[Stored data]

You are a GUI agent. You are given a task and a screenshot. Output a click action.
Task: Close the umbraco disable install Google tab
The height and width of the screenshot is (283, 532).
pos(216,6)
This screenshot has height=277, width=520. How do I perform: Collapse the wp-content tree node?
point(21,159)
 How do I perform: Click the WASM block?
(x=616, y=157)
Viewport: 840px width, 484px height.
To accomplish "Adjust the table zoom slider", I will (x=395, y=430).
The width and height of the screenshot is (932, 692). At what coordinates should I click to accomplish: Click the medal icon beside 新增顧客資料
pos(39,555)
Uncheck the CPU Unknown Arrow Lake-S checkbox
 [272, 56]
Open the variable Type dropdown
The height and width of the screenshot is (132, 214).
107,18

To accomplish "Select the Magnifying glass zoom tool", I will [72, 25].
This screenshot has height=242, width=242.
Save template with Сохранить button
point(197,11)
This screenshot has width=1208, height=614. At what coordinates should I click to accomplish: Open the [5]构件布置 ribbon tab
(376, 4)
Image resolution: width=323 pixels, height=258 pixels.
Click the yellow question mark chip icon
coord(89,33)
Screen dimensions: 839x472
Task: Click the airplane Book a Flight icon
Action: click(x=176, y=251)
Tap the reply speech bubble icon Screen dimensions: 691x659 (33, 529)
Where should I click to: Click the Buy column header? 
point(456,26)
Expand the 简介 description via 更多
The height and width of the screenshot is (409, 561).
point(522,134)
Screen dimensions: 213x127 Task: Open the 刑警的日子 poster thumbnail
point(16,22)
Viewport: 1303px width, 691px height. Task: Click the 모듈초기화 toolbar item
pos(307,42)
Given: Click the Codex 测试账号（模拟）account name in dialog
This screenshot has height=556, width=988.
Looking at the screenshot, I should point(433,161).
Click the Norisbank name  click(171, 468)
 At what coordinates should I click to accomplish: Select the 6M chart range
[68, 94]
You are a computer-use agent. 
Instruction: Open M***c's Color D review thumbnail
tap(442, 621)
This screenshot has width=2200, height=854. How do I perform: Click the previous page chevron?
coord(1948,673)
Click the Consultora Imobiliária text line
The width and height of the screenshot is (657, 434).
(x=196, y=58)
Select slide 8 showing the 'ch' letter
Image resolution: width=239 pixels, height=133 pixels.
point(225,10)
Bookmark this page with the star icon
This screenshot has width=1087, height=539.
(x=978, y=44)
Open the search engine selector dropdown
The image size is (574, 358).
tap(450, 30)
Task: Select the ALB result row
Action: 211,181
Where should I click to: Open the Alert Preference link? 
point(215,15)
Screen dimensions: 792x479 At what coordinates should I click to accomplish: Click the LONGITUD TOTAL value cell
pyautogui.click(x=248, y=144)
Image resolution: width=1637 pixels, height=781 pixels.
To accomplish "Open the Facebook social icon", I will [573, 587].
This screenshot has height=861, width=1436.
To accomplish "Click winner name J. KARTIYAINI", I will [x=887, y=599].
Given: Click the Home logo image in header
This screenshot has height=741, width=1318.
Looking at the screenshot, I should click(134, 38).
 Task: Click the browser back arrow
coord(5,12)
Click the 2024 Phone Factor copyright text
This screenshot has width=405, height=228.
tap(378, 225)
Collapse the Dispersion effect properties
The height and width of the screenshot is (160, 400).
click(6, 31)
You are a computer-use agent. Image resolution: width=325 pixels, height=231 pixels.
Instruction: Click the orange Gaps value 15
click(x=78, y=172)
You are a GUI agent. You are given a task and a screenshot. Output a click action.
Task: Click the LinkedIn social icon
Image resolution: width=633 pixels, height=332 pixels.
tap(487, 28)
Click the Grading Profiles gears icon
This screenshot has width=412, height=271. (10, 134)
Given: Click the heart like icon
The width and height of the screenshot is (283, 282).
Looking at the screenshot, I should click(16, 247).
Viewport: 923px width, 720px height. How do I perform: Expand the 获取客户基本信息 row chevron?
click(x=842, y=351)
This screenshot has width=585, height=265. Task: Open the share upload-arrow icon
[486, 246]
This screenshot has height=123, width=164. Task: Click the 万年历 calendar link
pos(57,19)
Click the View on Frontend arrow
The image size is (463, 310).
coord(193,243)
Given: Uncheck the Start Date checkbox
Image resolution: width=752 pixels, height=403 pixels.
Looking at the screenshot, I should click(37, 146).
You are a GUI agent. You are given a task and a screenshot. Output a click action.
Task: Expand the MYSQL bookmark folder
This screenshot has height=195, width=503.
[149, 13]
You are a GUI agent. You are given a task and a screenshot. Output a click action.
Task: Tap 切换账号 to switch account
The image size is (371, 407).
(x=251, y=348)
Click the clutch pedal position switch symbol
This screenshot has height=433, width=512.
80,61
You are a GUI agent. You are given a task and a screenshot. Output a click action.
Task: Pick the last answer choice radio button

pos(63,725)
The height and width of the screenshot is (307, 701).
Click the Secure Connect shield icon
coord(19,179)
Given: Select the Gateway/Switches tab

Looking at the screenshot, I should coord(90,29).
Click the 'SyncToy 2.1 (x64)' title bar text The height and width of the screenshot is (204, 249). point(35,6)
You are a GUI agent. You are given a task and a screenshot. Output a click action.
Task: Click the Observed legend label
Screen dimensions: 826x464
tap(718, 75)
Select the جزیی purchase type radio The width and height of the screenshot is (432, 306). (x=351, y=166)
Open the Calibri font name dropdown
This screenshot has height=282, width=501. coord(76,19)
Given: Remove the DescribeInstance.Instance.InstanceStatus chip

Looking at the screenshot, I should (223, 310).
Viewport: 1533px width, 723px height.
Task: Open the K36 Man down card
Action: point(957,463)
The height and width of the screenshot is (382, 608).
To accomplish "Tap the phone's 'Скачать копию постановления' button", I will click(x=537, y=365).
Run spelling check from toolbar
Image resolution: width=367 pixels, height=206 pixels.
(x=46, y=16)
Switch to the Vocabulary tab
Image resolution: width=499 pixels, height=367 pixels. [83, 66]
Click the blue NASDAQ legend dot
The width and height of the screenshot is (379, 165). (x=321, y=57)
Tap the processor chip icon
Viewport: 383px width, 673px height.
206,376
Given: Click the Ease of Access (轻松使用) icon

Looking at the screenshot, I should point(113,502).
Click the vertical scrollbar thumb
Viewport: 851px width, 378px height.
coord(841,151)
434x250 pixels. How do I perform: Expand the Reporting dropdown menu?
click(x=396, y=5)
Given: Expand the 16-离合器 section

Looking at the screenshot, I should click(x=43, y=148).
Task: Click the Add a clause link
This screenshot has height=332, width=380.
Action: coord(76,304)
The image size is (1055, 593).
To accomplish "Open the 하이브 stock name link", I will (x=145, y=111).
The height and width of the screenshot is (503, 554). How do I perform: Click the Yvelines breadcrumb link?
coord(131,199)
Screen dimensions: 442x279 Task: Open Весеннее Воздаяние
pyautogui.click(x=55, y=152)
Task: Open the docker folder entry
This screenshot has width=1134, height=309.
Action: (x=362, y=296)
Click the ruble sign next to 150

Task to complete: List each line of the records that holds the string "social".

Answer to this problem:
To accomplish "Open the Facebook social icon", I will [573, 587].
Task: Click the LinkedIn social icon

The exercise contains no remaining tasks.